Is it even in the realm of possibility that you would work with a company like Deep Seek?
Well, Deep Seek’s model is open-source, so you can install it on your own machine. And that’s part of the concern about security and privacy with the app that, of course, has ties to the Chinese government. Then there’s the question about the model itself, as an open-source model, How does it perform? I would not rule out us using open-source models from different sources, but they would have to be evaluated, like all our models are, for security and privacy and their performance.
Let’s talk about South by Southwest. The session we’re doing is titled “How AI Makes Assessment More Actionable in Instruction,” which doesn’t exactly roll off the tongue. But it gets to an interesting idea, which is that AI can make assessments better: more invisible, more customizable, and help teachers adapt instruction. I wonder what you’re seeing in terms of the ways AI is moving into that field?
It’s interesting, because the assessment conversation has lagged a bit behind the learning conversation when it comes to AI. But it seems to be picking up speed this year, both at South by Southwest and at ASU+GSV.
Traditionally we’ve had multiple-choice tests. You and I know there’s the whole game-based, simulation-based movement. What does AI let us do? The idea of a conversational-based assessment is interesting. What if the assessment looks like what happens when a teacher sits down next to a student and says, “Explain your thinking. How did you get to that?” There’s a conversation there. And that could potentially be an interesting way of adding to assessments that we already have. Of course, there would be questions: Is that standardized? Because different kids might get different questions as they engage in this conversation.

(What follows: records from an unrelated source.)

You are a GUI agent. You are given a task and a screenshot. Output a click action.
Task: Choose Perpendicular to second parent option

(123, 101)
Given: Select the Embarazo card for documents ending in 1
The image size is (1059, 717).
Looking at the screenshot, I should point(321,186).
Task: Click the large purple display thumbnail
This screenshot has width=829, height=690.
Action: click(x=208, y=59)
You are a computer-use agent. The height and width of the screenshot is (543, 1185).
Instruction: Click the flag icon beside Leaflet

How do we deal with that when we’re talking about high-stakes assessment?
The last thing I think is interesting is helping teachers and parents make sense of assessment data and get recommendations. Can AI help with that? Instead of getting this printout that says, “Your student got a 580 on this,” and you’re like, “What does that even mean? What should I do?” If you could have a conversation about that, that might be an interesting piece. We’ve been exploring that in something we have called Class Snapshots and recommendations that allow teachers to talk about their students’ Khan Academy performance. What else might they assign? How might they group students based on those kinds of things?
In the past couple of months I’ve been playing around with AI tools that summarize and analyze big chunks of text and YouTube videos and whatnot. It strikes me that we are going to become so used to having a tool like this break things down for us that if schools can’t help us break our students’ performance down, we’re going to be disappointed. Is my cart ahead of the horse?

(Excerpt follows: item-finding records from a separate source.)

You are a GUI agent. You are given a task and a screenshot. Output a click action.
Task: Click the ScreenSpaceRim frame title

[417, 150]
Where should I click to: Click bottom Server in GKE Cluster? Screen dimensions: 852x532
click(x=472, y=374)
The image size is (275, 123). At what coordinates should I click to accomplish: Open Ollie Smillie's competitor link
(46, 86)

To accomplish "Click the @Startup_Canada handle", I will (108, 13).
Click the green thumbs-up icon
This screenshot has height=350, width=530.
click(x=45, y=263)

I always try to figure out if I’m in a bubble or not, because I feel the same way. I know lots of people that similarly are really getting into the habit of whenever they get a large amount of information, put it into an AI tool and get the summarization. I’m not quite sure how broad-based that is when we think about all of the parents out there and all the schools, but that is what I’m seeing, and it might become an expectation in the near future.
Is there something on the horizon that you are looking at that maybe others aren’t paying attention to — good, bad or other?
The video was out quite a while ago of Sal and his son doing that little demo [of Khanmigo]. We’re starting to get to a place where the AI is seeing what the student is working on, and is able to interact with that and move forward. I’m pretty excited about that.